§ Extract provided
[Begin]
The Borderland Series

Bordertown is a series of urban fantasy novels and stories created for teenage readers by Terri Windling. The series is set in Bordertown, a dystopian metropolis that lies along the border between "the Elflands" and "The World". The series consists of five anthologies and three novels to date. The series has spawned fan groups, gaming groups, costumed events (such as the Borderzone parties in Los Angeles), and was discussed in The Fence and the River: Culture and Politics at the US-Mexico Border by Claire F. Fox.

Bordertown is the name of the shared universe created by Terri Windling, and a fictional place within that universe. The premise of the Borderland books is, at some point in the near future, the "Elflands" - the realm of magic populated by post-Tolkien elves - will "return" to "The World", and its place in juxtaposition with "The World".
[End]
§ Written task a
In the records, starting with the line that contains "Screen dimensions: 700x600" and going on through the end of the records, change "sidebar" to "side panel" and reproduce those lines with nothing else altered.
The records that come next are unrelated to the text above.

(Records for locating displayed items)
[Begin]
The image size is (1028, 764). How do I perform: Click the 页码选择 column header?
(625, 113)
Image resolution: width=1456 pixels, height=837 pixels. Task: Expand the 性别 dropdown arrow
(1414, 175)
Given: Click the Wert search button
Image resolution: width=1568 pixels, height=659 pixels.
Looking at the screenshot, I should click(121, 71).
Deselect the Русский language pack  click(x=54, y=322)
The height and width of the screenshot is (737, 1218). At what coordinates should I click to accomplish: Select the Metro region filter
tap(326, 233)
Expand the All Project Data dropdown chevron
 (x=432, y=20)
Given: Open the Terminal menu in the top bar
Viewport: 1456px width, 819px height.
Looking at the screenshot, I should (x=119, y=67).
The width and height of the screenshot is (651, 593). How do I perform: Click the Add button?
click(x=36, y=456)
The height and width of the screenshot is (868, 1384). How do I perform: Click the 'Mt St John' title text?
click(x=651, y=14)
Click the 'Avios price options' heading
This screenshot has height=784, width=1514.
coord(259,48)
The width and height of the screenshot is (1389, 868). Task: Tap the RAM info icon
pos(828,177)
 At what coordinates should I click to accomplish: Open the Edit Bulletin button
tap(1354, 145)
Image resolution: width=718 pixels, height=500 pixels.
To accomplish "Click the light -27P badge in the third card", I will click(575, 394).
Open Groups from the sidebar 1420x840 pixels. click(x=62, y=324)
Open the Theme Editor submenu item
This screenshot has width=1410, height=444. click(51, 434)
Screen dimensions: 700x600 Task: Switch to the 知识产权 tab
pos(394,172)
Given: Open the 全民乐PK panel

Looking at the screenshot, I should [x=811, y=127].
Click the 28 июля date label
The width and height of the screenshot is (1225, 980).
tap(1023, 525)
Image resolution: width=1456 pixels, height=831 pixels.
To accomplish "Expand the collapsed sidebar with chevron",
[End]
§ Written task b
Answer these questions using the text on the Borderland series:
(i) Who created the Bordertown series?
(ii) Where are the Borderzone parties held?
(iii) What realm is populated by post-Tolkien elves?

§ Written response a
Screen dimensions: 700x600 Task: Switch to the 知识产权 tab
pos(394,172)
Given: Open the 全民乐PK panel

Looking at the screenshot, I should [x=811, y=127].
Click the 28 июля date label
The width and height of the screenshot is (1225, 980).
tap(1023, 525)
Image resolution: width=1456 pixels, height=831 pixels.
To accomplish "Expand the collapsed side panel with chevron",

§ Written response b
(i) Terri Windling
(ii) Los Angeles
(iii) The "Elflands"